_Passage shown_
____________
AVL engine test bed floor plan: Test bed 1 consists of metallic walls and several metallic objects like the engine test bench, boxes and objects. The reader antennas are mounted on the window to the control room of test bed 1. For the measurements, the tag antenna has been positioned at several points in test bed 1 (positions 1 to 30). Also, interference measurements have been performed by positioning the tag antenna in the neighboring test bed 2 (positions 31 to 34)
____________
_Required task_
Translate the following sentence from the engine test bed description into German: "The reader antennas are mounted on the window to the control room of test bed 1."

_Data provided_
____________
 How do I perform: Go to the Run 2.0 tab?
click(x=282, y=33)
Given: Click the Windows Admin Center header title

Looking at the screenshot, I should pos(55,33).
____________
_Answer for this exercise_
Die Antennen des Lesegeräts sind am Fenster zum Kontrollraum von Prüfstand 1 angebracht.